Executive Employment Agreement


This First Amendment (the “First Amendment”) to Executive Employment Agreement is made this 24th day of March, 2008, by and between The Quantum Group, Inc., a Nevada corporation (the “Company”), on the one hand, and Noel J. Guillama, Chairman of the Board of Directors and Chief Executive Officer of the Company, on the other hand (the “Executive”).  

                    

WHEREAS, the Company and the Executive entered into an Executive Employment Agreement dated as of September 7, 2007 (the “Employment Agreement”); and


WHEREAS, the Executive continues to perform valuable services for the Company and the Company desires to assure itself of the continuing services of Executive; and


WHEREAS, in consideration of the foregoing and in order to amend the terms of the Agreement and to provide for certain additional compensation to the Executive in accordance with the present intent of the Company and the Executive.
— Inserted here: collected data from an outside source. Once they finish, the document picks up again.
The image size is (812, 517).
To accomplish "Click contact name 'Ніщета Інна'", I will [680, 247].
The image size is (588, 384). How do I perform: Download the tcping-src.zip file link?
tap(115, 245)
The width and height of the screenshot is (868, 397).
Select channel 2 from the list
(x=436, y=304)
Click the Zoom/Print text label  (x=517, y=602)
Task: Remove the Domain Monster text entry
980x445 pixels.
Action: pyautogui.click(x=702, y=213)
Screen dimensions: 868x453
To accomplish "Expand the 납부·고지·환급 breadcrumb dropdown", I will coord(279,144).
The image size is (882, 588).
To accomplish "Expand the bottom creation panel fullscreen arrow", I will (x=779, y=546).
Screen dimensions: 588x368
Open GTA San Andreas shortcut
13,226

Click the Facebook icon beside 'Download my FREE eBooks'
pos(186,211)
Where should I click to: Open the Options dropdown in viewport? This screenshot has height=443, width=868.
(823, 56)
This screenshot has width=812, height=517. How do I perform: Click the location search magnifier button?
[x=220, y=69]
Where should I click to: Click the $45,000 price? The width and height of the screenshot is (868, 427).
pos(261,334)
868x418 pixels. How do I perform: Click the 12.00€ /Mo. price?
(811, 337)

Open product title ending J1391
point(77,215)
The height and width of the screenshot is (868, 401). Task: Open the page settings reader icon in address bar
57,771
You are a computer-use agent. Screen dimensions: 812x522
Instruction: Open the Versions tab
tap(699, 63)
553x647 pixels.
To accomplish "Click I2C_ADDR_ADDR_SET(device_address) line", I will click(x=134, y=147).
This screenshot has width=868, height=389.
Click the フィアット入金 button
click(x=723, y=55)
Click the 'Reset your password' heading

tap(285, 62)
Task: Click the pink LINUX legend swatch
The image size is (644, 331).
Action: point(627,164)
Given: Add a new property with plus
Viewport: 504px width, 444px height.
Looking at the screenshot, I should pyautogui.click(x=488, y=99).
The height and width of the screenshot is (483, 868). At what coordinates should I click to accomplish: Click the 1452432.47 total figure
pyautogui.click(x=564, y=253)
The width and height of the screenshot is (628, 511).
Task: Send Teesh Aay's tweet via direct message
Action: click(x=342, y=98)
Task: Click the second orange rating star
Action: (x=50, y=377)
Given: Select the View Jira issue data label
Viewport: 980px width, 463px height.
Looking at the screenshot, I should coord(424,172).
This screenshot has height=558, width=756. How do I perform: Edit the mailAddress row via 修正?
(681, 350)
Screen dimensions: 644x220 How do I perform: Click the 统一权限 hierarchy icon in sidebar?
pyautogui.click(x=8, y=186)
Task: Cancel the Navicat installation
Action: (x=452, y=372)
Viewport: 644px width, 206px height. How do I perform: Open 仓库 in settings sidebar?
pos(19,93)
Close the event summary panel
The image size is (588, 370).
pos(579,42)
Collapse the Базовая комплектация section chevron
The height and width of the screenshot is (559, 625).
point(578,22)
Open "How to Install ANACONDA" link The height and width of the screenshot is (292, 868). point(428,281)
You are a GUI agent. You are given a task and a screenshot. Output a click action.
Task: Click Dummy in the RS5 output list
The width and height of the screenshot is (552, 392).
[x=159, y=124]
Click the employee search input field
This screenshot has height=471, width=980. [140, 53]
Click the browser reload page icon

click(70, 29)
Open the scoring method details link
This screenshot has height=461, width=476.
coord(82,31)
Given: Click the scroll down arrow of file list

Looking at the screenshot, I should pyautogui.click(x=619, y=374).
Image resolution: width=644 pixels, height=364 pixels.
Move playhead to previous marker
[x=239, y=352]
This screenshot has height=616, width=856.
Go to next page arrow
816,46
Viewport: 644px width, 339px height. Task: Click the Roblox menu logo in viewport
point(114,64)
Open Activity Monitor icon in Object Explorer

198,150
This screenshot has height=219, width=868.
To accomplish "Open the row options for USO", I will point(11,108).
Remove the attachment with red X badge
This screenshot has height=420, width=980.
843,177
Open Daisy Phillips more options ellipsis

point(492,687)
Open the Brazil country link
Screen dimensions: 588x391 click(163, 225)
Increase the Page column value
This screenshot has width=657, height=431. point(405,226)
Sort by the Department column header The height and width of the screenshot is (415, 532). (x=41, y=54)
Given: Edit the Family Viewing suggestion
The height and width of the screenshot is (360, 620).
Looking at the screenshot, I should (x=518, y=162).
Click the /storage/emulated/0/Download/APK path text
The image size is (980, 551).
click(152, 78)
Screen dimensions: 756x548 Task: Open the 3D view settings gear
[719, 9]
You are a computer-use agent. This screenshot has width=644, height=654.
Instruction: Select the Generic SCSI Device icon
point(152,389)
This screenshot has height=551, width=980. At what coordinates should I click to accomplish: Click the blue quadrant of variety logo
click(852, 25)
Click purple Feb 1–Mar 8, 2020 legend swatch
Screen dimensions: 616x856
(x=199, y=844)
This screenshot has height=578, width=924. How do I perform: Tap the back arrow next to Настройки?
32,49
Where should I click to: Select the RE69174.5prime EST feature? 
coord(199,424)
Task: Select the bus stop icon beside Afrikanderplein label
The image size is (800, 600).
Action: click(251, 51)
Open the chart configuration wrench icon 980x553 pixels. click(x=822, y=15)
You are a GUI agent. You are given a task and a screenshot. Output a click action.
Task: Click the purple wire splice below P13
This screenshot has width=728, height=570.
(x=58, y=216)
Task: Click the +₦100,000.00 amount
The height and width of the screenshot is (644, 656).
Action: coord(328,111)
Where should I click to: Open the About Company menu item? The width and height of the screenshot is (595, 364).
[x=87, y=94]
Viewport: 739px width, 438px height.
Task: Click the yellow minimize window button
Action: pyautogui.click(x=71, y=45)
NOW THEREFORE, in consideration of the foregoing and for other good and valuable consideration, receipt of which is hereby acknowledged, and in further consideration of the mutual covenants contained in the Employment Agreement, the parties do hereby agree that the Employment Agreement is hereby amended as follows:


1.

Section “4. Compensation and Benefits. a. Salary.” to be amended and restated to read in its entirety as follows:


 

Salary.  The Executive shall be paid a base salary (the “Base Salary”), payable monthly, at an annual rate of no less than Two Hundred Fifty Thousand Dollars ($250,000) for the first year effective as of January 1, 2008.  The Base Salary shall be subject to review, on an annual basis, for subsequent increases by the Compensation Committee of the Board of Directors of the Company in accordance with such policies as the Company may hereafter adopt from time to time.  All such subsequent annual increases in the Executive’s then current salary shall be in the amount of no less than five percent (5%) increments over his salary for the prior period.  The Base Salary will be payable in accordance with the customary payroll practices of the Company.”


2.

Section “4. Compensation and Benefits. b. Annual Bonus.” to be amended and restated to read in its entirety as follows:


Bonus.  As additional compensation, the Executive shall be entitled to receive a bonus (“Earnings Bonus”) for each fiscal year during the initial term of Executive’s employment with the Company in the amount of two percent (2%) of Earnings Before Income Taxes of the Company earned during the fiscal year for which the Earnings Bonus for that period is determined, as well as any additional compensation, principally additional stock options or grants of restricted stock, which the Company’s Compensation Committee may determine appropriate for Executive and other executives of the Company.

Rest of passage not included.